Some also claim that democracy is a luxury that only wealthy countries can afford, but this argument is fallacious, she said, because long-term economic liberalization cannot occur without political liberalization.
“Countries that want to be open for business but closed to free expression will find the approach comes with a cost,” Clinton said. “Without the rule of law, people with a good business idea or money to invest cannot trust that contracts will be respected and corruption punished, or that regulations will be transparent and disputes resolved fairly, and many will end up looking for opportunities elsewhere.” Countries that deny their workers universal rights also tend to suffer losses in productivity due to labor unrest.

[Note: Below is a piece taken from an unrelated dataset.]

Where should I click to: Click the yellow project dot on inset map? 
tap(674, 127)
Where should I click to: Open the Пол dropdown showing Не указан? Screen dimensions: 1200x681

In short, Clinton said, attempting to hold back the tide of political liberalization is “a losing battle” because growing prosperity creates a middle class that eventually demands a role in politics and governance. South Korea, Japan, Indonesia, Taiwan and Mongolia have all illustrated this inexorable relationship in the course of their development.
Nations striving toward democratic governments can learn from, and be held accountable by, successful democracies, Clinton explained. She said fledgling democracies can receive the support they need through participation in the Community of Democracies (CD), an intergovernmental organization of democracies and democratizing countries. Citing the CD’s ongoing initiatives in Tunisia and Moldova, Clinton said the organization can help countries strengthen the rule of law, defend civil society and tackle corruption.
A vital component of democratization is women's participation, Clinton said, and there is still much more to be done to promote women's rights. Women leaders must build support networks and democratizing countries must protect civil society, since women active in civil society and NGOs are often those who manage to break into democratic politics.
Clinton concluded by reaffirming that Asian countries must ensure in the coming decades that their people not only become wealthier, but also freer.
“I’ve said before that much of the history of the 21st century will be written in Asia, and it may turn out to be a century in which economies grow, conflicts are avoided, security is strengthened, and those would be good outcomes and we are working hard to achieve them,” she said. “But they will not be sustainable unless we are also working to reinforce an architecture of rights-based rule of law in every nation in every region of the world.”
After addressing the International Women’s Leadership Forum, Clinton launched the Leaders Engaged in New Democracies (LEND) Network, a CD initiative that uses modern communication technology to create an online forum for leaders to exchange information about the construction of their own democracies.